Atlanta Fed President Sees Balanced Growth in 2004, Shares Views on Long-Term Monetary Policy Issues
For Immediate Release: Jan. 6, 2003
ATLANTA — More balanced growth will likely continue in 2004 as labor markets gain strength, said Jack Guynn, president and chief executive of the Federal Reserve Bank of Atlanta.
Speaking to the Rotary Club of Atlanta, Guynn began his remarks with a look back at 2003, which he described as a “pivotal year when business spending joined with consumer spending to help lift the economy out of the doldrums.” Although last year’s economic performance was uneven, he said, “I think we have to be pretty pleased with the strength and the breadth of the economic expansion we had over the last half of the year.”
Looking ahead, Guynn said he’s comfortable with mainstream forecasts of 3.5 to 4 percent gross domestic product growth for 2004. He expects labor markets to strengthen while the pace of consumer spending could ease from late 2003 levels.
Guynn noted the importance of interest rate–sensitive consumer spending in supporting the economy even as labor markets weakened. Low-cost borrowing has helped fuel consumer spending. But he expects to see consumers in 2004 be “more careful about adding to their debt.”

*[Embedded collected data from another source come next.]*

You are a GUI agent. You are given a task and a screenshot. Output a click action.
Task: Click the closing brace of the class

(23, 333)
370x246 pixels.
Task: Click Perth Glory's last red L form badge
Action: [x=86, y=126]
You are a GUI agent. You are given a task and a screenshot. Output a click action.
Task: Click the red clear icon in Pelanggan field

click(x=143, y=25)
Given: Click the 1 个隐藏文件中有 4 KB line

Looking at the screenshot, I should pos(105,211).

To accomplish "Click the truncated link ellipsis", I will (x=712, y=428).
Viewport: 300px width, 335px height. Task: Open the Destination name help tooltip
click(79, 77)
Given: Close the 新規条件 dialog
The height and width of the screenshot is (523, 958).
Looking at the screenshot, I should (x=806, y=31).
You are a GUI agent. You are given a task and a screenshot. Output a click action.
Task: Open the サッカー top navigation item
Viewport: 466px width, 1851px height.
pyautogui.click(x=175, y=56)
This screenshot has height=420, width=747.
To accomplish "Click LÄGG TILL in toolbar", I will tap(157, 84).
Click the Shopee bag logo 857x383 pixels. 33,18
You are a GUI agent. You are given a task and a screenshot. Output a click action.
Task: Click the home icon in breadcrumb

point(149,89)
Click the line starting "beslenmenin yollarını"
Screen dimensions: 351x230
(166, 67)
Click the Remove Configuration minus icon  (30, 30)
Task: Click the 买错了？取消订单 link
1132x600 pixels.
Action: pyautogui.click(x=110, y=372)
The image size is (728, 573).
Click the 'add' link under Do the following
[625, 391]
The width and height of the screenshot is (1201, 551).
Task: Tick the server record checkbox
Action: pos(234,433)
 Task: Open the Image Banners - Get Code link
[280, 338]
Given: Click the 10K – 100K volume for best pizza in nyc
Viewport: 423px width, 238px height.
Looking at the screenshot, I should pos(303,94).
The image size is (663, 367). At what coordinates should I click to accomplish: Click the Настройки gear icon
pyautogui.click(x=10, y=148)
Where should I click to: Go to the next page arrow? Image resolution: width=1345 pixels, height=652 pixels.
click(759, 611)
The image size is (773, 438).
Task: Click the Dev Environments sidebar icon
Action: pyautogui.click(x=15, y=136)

Business spending momentum likely will continue, Guynn said, citing stronger corporate revenues and technology spending. “I’m encouraged that businesses are stepping up their investments for the future, and I think it’s likely the new equipment that’s coming on line will require more people eventually to produce, install, manage and operate it.”
Guynn also shared his views on monetary policy and explained the Fed’s aggressive efforts to ease policy in 2001–2003 in response to short-term economic weaknesses. “The Fed’s mandate is to use monetary policy to help sustain long-term noninflationary economic growth, which in turn serves our other policy goals of job creation and an improved standard of living,” he said.
Guynn said he sees little threat that inflation is poised to rise significantly but noted the importance of looking to the long term in planning monetary policy. “If the economic expansion continues to build momentum and breadth, it will be appropriate at some point to bring policy back to a longer-run setting that is more consistent with noninflationary, sustainable growth.”
The Federal Reserve Bank of Atlanta serves the Sixth Federal Reserve District, which encompasses Alabama, Florida, Georgia and parts of Louisiana, Mississippi and Tennessee. As part of the nation’s central banking system, the Atlanta Fed participates in setting national monetary policy, supervises numerous commercial banks and provides a variety of financial services to depository institutions and the U.S. government.